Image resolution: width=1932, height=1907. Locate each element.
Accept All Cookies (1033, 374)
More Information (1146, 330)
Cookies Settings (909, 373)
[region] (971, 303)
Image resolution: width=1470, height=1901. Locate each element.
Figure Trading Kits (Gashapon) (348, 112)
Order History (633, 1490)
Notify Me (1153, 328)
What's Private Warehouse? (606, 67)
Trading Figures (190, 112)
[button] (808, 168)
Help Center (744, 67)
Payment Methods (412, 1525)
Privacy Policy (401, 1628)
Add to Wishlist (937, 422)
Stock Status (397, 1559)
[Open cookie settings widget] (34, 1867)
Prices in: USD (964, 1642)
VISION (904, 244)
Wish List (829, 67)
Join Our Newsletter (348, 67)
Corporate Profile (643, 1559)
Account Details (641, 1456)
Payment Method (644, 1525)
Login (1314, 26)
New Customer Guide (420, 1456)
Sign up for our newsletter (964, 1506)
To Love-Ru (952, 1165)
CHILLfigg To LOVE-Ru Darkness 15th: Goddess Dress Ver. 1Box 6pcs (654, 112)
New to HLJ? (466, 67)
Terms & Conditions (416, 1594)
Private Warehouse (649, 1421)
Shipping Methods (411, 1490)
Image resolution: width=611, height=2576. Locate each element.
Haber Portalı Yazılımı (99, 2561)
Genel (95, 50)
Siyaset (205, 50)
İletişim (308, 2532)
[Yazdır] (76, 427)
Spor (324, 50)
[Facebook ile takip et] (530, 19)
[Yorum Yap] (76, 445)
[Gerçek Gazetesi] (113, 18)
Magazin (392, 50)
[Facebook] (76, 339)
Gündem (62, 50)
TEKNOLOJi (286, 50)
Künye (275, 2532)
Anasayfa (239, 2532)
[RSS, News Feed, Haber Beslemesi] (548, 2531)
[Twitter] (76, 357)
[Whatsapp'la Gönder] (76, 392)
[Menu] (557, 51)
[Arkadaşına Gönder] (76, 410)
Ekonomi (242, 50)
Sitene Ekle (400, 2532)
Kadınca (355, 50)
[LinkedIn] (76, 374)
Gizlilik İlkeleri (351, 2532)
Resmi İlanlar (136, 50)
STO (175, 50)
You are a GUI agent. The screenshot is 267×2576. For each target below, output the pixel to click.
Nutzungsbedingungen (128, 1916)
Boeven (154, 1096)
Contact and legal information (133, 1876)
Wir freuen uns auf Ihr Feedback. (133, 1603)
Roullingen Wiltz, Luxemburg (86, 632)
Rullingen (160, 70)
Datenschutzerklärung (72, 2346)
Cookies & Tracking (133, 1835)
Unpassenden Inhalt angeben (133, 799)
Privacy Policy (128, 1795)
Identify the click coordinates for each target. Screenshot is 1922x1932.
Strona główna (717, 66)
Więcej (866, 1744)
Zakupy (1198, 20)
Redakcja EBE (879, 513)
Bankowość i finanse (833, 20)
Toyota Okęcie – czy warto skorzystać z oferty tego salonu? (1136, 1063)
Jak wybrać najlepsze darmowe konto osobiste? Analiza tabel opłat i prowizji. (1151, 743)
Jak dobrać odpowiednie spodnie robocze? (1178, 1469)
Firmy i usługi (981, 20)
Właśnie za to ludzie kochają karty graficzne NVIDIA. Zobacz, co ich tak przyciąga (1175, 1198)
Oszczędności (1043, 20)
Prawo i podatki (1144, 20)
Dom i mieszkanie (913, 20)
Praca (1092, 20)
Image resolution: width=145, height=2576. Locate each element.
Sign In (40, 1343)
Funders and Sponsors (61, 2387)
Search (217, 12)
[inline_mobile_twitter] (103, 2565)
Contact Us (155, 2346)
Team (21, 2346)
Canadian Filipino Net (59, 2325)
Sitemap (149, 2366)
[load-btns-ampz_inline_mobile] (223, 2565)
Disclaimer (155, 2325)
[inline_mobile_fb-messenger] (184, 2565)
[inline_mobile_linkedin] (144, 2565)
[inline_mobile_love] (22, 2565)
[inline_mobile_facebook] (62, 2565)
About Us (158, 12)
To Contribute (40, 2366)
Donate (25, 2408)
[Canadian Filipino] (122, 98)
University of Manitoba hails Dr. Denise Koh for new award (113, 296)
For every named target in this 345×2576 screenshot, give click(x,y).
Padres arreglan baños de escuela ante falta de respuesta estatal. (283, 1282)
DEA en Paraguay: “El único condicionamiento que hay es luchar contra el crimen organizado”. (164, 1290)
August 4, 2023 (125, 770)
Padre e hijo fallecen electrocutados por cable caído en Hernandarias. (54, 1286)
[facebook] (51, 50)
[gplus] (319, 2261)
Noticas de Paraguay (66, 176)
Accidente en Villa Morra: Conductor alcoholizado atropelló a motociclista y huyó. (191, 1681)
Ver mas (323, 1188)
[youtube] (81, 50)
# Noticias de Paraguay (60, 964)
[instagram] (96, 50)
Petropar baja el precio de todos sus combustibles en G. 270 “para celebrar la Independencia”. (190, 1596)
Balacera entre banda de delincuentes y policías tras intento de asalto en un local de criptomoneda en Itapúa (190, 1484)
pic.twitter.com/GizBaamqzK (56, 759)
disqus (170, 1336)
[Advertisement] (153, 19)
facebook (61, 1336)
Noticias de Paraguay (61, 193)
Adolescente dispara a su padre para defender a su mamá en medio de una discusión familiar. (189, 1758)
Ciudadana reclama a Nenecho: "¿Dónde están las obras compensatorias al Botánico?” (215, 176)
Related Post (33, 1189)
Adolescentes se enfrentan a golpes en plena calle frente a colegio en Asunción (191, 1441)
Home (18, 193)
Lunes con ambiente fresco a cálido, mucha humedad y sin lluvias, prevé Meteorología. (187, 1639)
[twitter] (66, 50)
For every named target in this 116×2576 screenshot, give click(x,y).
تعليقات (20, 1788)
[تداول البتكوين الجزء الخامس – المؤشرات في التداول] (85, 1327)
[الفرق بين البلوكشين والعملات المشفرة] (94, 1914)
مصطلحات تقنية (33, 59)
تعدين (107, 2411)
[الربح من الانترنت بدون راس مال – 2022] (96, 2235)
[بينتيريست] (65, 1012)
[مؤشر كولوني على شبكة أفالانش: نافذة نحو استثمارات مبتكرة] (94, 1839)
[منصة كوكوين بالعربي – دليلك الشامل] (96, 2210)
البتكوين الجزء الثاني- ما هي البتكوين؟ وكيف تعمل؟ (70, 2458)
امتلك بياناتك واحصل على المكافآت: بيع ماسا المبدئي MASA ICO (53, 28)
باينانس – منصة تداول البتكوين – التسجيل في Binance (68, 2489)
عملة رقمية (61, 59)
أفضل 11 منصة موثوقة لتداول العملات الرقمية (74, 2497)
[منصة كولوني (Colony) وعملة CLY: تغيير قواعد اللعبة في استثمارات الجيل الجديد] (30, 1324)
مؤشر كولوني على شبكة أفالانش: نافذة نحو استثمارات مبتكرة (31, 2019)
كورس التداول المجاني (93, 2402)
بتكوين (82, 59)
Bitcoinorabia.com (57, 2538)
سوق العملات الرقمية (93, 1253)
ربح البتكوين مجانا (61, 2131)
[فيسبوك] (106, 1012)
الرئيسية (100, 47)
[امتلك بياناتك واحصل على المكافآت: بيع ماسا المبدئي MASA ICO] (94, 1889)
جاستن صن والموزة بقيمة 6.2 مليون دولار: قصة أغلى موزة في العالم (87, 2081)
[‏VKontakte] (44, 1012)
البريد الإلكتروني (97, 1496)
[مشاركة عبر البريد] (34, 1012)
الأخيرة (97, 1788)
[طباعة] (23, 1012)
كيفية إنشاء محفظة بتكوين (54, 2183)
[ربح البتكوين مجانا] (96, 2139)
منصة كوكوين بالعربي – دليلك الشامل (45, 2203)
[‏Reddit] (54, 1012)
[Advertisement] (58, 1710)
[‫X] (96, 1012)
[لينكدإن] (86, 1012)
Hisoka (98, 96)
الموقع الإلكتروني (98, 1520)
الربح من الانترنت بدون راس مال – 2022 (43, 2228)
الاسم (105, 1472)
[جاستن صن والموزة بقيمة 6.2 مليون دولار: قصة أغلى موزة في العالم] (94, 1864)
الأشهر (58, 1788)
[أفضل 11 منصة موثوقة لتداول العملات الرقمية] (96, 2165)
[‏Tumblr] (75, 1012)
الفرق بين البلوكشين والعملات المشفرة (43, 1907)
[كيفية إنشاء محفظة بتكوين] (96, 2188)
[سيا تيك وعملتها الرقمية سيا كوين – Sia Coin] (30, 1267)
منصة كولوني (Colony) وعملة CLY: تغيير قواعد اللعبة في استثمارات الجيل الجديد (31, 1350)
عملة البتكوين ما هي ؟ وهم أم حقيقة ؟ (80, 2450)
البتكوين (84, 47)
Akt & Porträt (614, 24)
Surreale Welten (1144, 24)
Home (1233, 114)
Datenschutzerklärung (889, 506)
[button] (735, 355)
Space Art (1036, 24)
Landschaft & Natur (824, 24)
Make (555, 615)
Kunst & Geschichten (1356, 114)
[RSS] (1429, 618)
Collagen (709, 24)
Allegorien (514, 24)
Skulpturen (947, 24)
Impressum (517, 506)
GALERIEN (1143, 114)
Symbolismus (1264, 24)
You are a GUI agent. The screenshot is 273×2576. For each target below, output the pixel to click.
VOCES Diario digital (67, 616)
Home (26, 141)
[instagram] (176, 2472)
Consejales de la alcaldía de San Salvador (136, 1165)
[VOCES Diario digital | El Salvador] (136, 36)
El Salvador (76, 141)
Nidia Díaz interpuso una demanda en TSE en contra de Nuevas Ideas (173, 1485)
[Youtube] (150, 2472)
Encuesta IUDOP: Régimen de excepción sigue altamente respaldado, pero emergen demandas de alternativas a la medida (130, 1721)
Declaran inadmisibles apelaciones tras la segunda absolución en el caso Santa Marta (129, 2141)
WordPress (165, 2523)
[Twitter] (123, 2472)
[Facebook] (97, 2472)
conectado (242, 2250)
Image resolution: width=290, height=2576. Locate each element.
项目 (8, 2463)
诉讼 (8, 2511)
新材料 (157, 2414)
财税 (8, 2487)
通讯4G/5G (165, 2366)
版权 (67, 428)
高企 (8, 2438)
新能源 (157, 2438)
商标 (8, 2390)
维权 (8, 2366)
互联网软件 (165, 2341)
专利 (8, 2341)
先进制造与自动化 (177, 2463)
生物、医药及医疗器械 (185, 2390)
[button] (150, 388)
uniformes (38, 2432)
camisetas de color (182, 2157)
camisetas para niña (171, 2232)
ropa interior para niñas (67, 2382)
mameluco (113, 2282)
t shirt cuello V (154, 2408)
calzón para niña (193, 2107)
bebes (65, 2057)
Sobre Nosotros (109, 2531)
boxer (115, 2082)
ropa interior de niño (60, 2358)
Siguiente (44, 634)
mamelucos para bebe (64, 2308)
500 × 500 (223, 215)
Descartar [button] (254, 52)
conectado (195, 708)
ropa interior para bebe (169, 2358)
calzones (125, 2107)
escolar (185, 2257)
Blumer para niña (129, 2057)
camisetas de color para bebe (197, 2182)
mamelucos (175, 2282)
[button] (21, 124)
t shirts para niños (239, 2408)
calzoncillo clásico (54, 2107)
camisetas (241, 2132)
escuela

*Exercise*: Look above and return each line of the records exactly, from the very first through the line with "Identify the click", both included.

*Result of this task*:
Image resolution: width=1932, height=1907. Locate each element.
Accept All Cookies (1033, 374)
More Information (1146, 330)
Cookies Settings (909, 373)
[region] (971, 303)
Image resolution: width=1470, height=1901. Locate each element.
Figure Trading Kits (Gashapon) (348, 112)
Order History (633, 1490)
Notify Me (1153, 328)
What's Private Warehouse? (606, 67)
Trading Figures (190, 112)
[button] (808, 168)
Help Center (744, 67)
Payment Methods (412, 1525)
Privacy Policy (401, 1628)
Add to Wishlist (937, 422)
Stock Status (397, 1559)
[Open cookie settings widget] (34, 1867)
Prices in: USD (964, 1642)
VISION (904, 244)
Wish List (829, 67)
Join Our Newsletter (348, 67)
Corporate Profile (643, 1559)
Account Details (641, 1456)
Payment Method (644, 1525)
Login (1314, 26)
New Customer Guide (420, 1456)
Sign up for our newsletter (964, 1506)
To Love-Ru (952, 1165)
CHILLfigg To LOVE-Ru Darkness 15th: Goddess Dress Ver. 1Box 6pcs (654, 112)
New to HLJ? (466, 67)
Terms & Conditions (416, 1594)
Private Warehouse (649, 1421)
Shipping Methods (411, 1490)
Image resolution: width=611, height=2576. Locate each element.
Haber Portalı Yazılımı (99, 2561)
Genel (95, 50)
Siyaset (205, 50)
İletişim (308, 2532)
[Yazdır] (76, 427)
Spor (324, 50)
[Facebook ile takip et] (530, 19)
[Yorum Yap] (76, 445)
[Gerçek Gazetesi] (113, 18)
Magazin (392, 50)
[Facebook] (76, 339)
Gündem (62, 50)
TEKNOLOJi (286, 50)
Künye (275, 2532)
Anasayfa (239, 2532)
[RSS, News Feed, Haber Beslemesi] (548, 2531)
[Twitter] (76, 357)
[Whatsapp'la Gönder] (76, 392)
[Menu] (557, 51)
[Arkadaşına Gönder] (76, 410)
Ekonomi (242, 50)
Sitene Ekle (400, 2532)
Kadınca (355, 50)
[LinkedIn] (76, 374)
Gizlilik İlkeleri (351, 2532)
Resmi İlanlar (136, 50)
STO (175, 50)
You are a GUI agent. The screenshot is 267×2576. For each target below, output the pixel to click.
Nutzungsbedingungen (128, 1916)
Boeven (154, 1096)
Contact and legal information (133, 1876)
Wir freuen uns auf Ihr Feedback. (133, 1603)
Roullingen Wiltz, Luxemburg (86, 632)
Rullingen (160, 70)
Datenschutzerklärung (72, 2346)
Cookies & Tracking (133, 1835)
Unpassenden Inhalt angeben (133, 799)
Privacy Policy (128, 1795)
Identify the click coordinates for each target. Screenshot is 1922x1932.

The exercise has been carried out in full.